American politician (born 1976)

Cherlynn Watley Stevenson (born July 17, 1976) is an American politician and businesswoman who served as a member in the Kentucky House of Representatives, representing the 88th district from 2019 to 2025. She also served as Minority Caucus Chair. Her district comprised parts of Fayette and Scott counties. She was defeated for reelection in 2024 by Republican candidate Vanessa Grossl.

A native of Eastern Kentucky, on May 13, 2025, Stevenson declared her candidacy for Kentucky's 6th congressional district in the 2026 United States House of Representatives elections, which is being vacated by incumbent U.S. Representative Andy Barr, who is running for senator.

== Biography ==
Cherlynn Stevenson was born and reared in Hindman, Kentucky, the daughter of a schoolteacher and a coal miner. She graduated from Morehead State University with a bachelor of science degree in behavioral sciences.

Before entering politics, Stevenson was a small business owner, and previously worked in healthcare and manufacturing. She ran for the Kentucky House of Representatives in 2018, narrowly defeating Republican Bill Farmer.
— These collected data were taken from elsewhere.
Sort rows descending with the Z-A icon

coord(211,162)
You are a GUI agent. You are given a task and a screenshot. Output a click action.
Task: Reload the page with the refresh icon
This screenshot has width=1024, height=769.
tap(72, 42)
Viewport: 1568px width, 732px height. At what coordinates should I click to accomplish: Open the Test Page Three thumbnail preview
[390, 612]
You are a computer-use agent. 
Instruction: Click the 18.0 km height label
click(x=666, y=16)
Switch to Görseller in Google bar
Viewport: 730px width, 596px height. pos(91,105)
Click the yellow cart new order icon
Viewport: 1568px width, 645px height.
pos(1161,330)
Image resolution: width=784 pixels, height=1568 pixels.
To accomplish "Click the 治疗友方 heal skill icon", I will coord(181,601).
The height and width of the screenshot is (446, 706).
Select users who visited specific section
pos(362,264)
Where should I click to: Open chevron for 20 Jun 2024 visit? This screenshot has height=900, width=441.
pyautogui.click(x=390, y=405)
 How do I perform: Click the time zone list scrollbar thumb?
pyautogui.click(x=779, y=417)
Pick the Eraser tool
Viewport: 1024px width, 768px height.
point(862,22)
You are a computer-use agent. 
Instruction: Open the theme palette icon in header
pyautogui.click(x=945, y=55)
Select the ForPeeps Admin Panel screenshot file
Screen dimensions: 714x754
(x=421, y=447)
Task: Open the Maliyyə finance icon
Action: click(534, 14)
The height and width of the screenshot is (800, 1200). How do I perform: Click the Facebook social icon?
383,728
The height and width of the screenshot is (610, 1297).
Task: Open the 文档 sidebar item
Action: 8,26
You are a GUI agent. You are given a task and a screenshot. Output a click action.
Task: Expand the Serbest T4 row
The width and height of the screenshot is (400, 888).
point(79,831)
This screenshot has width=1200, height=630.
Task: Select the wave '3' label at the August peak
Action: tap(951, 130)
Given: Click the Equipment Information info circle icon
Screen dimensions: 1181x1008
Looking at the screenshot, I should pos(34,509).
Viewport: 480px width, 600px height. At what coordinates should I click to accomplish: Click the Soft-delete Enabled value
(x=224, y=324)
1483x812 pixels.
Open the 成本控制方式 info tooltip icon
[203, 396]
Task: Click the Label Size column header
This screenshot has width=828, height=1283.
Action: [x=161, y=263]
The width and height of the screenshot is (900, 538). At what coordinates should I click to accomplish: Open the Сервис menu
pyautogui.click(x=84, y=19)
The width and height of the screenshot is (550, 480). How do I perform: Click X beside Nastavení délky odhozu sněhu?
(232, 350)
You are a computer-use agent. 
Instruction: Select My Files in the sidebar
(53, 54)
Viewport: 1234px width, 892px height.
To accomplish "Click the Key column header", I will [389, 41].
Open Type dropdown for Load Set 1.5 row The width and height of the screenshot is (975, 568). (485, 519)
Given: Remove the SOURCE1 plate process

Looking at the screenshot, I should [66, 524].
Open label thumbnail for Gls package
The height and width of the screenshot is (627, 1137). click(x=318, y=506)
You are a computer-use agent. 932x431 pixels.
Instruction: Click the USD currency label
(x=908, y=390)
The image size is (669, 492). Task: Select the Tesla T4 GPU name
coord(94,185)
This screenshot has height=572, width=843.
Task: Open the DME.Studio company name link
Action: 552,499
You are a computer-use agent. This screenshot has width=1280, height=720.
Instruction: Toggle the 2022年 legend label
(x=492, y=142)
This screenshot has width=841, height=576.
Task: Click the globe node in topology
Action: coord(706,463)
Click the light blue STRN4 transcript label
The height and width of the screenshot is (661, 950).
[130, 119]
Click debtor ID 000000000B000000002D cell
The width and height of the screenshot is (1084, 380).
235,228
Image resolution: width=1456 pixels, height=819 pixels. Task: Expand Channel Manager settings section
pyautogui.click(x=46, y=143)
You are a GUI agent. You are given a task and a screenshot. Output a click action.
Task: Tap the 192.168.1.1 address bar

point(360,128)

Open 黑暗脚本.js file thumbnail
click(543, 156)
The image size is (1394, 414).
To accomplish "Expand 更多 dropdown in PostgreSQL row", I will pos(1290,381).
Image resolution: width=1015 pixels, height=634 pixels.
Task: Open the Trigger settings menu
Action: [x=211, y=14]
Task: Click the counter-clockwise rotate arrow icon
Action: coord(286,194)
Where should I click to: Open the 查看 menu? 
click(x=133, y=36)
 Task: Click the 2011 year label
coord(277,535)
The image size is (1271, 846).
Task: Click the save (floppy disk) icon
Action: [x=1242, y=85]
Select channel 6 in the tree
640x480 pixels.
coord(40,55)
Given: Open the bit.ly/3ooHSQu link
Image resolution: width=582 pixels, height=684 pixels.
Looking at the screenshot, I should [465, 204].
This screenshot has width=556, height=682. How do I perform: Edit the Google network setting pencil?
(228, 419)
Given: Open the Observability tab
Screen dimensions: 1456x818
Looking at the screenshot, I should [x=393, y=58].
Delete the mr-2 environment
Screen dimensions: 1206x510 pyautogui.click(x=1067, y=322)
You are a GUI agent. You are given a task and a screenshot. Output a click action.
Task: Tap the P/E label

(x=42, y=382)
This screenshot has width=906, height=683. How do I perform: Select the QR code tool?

She was re-elected in 2020 and 2022, but was narrowly defeated for a fourth term by Republican Vanessa Grossl in 2024 by a margin of 125 votes. During her time as a member of the Kentucky House of Representatives, she served as Democratic Caucus Chair.

On May 13, 2025, she announced her candidacy for Kentucky's 6th congressional district in the 2026 U.S. House of Representatives elections. The seat is being vacated by Republican incumbent Andy Barr, who is running for U.S. Senate. The district is seen as a district house Democrats hope to flip in the 2026 elections. The district was won by Donald Trump by 15 points in the 2024 United States presidential election, but Democratic Governor Andy Beshear won the district in 2023. The last Democrat to win in the district was Ben Chandler in 2010.